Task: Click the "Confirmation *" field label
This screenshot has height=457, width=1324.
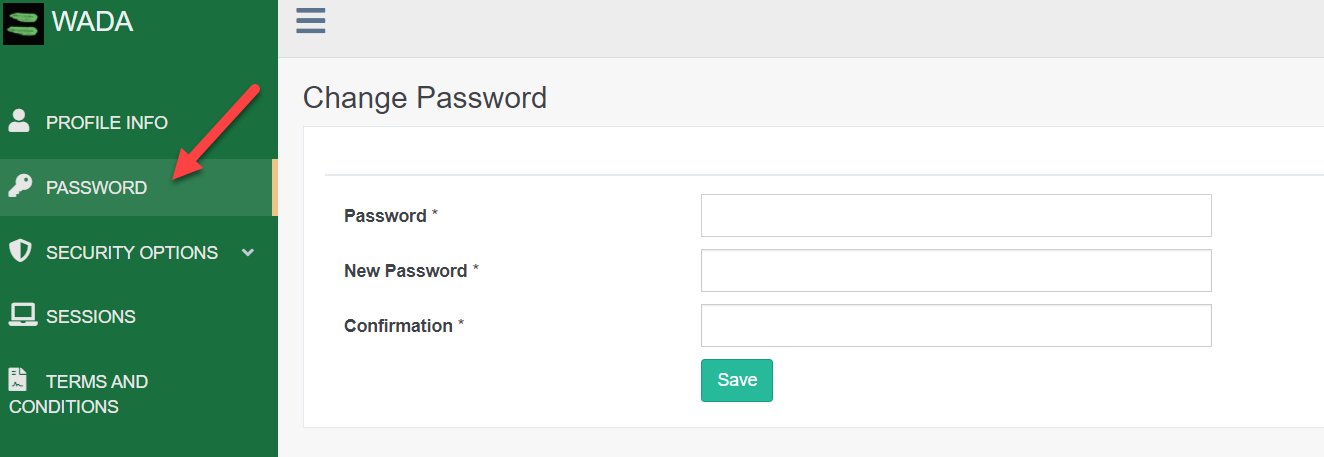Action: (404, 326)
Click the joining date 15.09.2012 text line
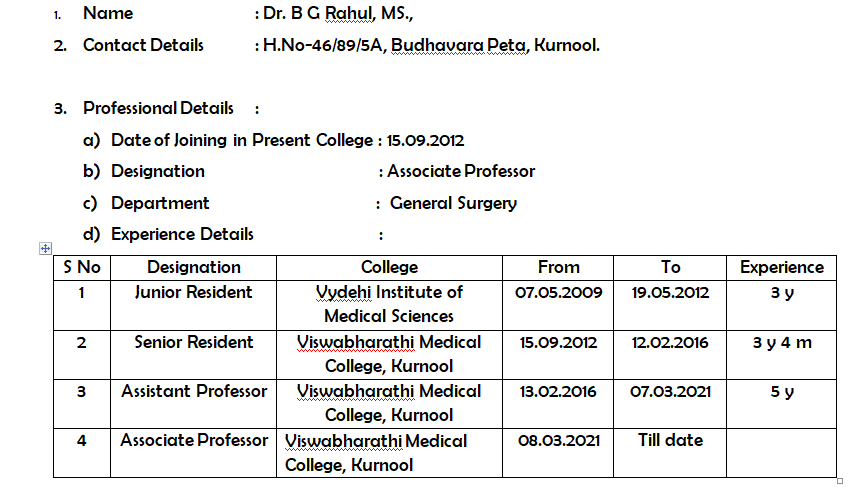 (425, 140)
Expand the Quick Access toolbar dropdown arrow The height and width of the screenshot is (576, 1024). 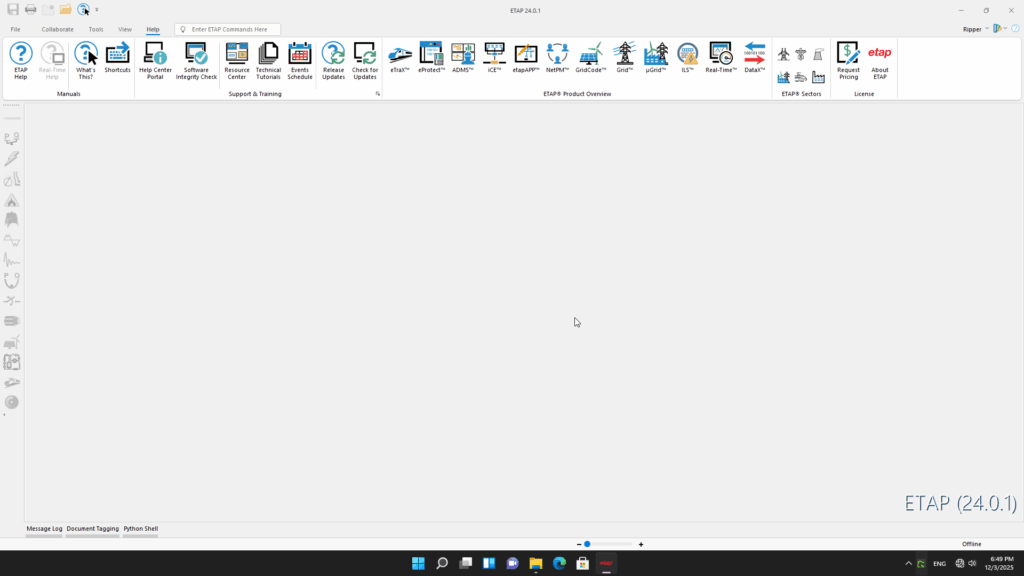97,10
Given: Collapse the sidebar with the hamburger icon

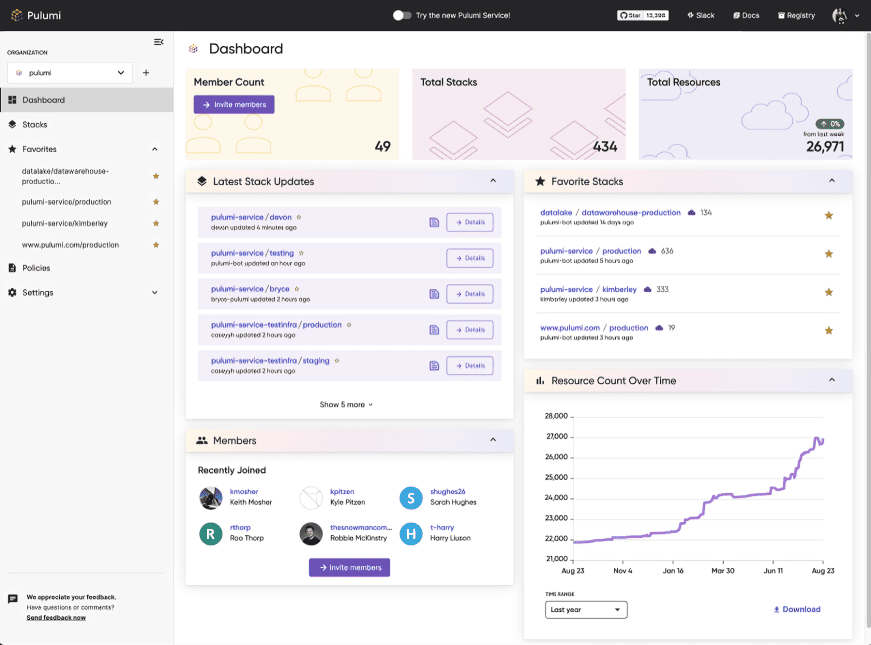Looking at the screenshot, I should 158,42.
* * * * * * *
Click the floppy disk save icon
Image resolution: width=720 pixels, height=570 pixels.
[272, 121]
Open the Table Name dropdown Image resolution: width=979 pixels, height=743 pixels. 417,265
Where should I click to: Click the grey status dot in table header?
* * * * * * *
• [TASK GOAL]:
In the listing above, locate the line with "Open the Table" and the line with "Where should I", then extract exactly those lines and every line between them, and nothing more.

• [RESULT BELOW]:
Open the Table Name dropdown Image resolution: width=979 pixels, height=743 pixels. 417,265
Where should I click to: Click the grey status dot in table header?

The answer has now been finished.